> _PROBLEM TO SOLVE_
Copy the records below, from the first line up to and including the line containing "(1079, 464)".
begin
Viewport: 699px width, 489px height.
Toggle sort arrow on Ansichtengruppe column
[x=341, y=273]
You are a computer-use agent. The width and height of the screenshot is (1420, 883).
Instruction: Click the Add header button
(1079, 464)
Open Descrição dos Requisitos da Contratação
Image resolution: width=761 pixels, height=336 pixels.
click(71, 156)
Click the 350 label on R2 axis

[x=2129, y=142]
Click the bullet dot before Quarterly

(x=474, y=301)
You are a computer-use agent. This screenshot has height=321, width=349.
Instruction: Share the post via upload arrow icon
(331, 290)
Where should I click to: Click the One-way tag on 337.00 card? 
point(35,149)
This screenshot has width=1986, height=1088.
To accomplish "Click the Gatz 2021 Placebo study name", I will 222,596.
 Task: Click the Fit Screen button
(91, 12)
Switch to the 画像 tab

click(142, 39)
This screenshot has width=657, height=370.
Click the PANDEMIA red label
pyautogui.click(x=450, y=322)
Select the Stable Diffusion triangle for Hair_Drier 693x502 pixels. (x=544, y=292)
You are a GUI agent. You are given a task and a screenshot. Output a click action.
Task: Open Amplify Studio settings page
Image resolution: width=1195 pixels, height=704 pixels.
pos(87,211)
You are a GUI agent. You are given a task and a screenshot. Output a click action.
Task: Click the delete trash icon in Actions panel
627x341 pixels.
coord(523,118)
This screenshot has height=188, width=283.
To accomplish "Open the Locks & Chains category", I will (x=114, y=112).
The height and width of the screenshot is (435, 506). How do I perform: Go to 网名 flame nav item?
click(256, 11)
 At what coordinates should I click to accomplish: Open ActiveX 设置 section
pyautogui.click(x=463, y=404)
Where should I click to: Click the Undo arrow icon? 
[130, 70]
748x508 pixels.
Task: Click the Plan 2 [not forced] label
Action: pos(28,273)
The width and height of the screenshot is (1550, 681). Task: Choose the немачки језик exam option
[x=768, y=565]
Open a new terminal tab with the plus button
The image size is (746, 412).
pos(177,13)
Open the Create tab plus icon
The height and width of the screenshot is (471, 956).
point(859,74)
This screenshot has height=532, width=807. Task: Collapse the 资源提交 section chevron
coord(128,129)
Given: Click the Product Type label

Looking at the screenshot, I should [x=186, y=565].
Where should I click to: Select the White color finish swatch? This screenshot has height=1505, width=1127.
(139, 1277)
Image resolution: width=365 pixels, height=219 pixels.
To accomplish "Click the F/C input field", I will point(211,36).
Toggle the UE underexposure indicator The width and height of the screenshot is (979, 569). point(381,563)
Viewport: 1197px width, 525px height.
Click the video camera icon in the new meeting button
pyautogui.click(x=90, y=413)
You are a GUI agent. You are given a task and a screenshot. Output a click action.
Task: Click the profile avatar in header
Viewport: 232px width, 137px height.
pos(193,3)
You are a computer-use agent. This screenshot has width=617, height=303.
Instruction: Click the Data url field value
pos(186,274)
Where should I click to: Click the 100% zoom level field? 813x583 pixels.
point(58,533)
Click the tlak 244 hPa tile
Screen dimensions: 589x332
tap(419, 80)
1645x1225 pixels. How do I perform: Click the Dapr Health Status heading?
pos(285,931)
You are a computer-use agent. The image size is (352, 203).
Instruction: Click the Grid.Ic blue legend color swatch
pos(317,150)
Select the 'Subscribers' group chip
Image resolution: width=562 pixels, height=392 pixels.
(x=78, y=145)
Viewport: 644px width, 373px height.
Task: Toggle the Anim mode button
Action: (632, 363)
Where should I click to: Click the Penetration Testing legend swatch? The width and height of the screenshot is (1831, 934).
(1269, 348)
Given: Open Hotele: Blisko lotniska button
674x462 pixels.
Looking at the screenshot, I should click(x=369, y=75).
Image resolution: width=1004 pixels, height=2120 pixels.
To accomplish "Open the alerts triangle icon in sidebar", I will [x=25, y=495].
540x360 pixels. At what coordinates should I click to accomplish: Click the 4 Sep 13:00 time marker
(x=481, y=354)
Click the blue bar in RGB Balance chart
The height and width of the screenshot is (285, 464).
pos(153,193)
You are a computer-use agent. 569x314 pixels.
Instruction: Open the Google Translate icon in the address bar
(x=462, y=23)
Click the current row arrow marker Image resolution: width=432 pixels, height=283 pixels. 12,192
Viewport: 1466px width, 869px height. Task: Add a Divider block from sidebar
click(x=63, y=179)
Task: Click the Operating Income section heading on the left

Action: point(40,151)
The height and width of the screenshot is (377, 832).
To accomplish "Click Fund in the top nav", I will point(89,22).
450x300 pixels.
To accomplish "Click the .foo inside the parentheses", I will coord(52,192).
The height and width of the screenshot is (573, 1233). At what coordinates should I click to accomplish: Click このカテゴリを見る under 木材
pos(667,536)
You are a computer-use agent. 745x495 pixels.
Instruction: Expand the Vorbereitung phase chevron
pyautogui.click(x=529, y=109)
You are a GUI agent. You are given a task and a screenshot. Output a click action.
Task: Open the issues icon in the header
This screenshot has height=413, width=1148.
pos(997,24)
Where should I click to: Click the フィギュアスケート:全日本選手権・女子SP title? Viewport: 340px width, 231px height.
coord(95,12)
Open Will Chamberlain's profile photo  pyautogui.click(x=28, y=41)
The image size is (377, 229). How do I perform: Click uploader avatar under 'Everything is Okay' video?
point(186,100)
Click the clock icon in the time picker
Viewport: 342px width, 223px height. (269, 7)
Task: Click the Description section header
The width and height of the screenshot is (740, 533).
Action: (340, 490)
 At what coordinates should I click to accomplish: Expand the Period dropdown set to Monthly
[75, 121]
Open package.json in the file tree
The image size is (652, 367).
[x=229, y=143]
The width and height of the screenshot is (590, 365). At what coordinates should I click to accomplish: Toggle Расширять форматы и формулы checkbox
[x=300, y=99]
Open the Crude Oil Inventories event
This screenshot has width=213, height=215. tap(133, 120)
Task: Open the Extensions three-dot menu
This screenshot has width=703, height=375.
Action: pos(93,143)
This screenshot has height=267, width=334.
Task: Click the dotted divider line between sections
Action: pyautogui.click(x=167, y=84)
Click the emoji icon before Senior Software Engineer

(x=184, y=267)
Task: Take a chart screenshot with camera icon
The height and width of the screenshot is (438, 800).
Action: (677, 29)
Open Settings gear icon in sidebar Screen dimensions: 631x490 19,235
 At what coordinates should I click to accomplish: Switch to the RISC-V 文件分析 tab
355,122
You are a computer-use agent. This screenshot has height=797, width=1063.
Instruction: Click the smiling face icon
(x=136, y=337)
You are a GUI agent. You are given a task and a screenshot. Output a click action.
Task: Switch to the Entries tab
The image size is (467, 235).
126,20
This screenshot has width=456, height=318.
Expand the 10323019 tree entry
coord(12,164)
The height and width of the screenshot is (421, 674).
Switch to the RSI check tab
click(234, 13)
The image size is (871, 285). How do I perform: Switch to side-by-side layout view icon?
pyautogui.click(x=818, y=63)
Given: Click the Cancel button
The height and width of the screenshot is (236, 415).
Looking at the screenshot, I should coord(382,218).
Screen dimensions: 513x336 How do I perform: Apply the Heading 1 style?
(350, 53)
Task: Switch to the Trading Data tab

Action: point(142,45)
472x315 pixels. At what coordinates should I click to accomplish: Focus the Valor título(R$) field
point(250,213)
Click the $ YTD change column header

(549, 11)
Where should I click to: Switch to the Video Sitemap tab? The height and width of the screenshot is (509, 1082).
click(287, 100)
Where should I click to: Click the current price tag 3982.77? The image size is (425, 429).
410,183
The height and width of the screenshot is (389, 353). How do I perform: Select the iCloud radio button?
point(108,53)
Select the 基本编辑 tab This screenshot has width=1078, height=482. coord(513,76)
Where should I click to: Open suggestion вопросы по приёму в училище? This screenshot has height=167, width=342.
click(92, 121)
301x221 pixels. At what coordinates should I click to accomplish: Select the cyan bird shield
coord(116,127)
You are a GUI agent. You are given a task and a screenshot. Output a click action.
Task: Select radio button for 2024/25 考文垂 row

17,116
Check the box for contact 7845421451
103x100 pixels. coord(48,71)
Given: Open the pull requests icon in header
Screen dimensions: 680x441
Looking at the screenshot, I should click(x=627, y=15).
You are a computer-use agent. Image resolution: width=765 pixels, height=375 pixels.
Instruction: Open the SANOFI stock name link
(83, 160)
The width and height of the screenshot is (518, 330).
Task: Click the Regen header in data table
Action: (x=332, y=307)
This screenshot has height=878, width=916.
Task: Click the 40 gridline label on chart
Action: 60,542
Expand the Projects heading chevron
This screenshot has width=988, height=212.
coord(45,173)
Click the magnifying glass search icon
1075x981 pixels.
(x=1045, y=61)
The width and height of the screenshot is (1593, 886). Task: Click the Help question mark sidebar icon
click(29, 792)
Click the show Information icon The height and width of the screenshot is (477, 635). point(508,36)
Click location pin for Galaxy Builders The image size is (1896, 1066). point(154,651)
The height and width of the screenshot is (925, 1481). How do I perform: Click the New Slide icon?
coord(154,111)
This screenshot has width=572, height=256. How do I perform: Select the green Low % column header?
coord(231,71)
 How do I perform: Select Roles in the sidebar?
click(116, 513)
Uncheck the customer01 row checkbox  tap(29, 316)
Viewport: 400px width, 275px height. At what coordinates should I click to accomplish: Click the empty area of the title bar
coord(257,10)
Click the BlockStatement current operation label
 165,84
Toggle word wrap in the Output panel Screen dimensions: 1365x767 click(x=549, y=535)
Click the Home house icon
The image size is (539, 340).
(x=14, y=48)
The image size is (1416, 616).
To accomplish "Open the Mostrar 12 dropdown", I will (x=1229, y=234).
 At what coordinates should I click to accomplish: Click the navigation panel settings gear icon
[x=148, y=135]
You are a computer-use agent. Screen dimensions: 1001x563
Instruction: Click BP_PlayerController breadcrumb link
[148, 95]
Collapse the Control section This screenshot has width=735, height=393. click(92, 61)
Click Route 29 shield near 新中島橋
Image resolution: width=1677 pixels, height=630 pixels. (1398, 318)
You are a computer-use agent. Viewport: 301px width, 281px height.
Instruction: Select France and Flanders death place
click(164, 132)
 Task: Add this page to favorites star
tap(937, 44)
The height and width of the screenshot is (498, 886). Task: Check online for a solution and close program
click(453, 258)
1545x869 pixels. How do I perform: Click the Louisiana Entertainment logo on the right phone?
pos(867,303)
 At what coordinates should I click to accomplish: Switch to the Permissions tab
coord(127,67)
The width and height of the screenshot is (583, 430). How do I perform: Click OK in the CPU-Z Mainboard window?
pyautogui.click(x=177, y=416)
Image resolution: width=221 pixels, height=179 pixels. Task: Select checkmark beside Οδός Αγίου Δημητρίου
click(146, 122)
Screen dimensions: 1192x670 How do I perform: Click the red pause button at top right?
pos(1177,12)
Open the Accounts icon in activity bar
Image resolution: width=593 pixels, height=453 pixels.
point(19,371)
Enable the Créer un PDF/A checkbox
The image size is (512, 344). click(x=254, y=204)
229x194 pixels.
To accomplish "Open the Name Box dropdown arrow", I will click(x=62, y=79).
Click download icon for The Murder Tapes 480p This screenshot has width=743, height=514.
end
> _RESULT BELOW_
Viewport: 699px width, 489px height.
Toggle sort arrow on Ansichtengruppe column
[x=341, y=273]
You are a computer-use agent. The width and height of the screenshot is (1420, 883).
Instruction: Click the Add header button
(1079, 464)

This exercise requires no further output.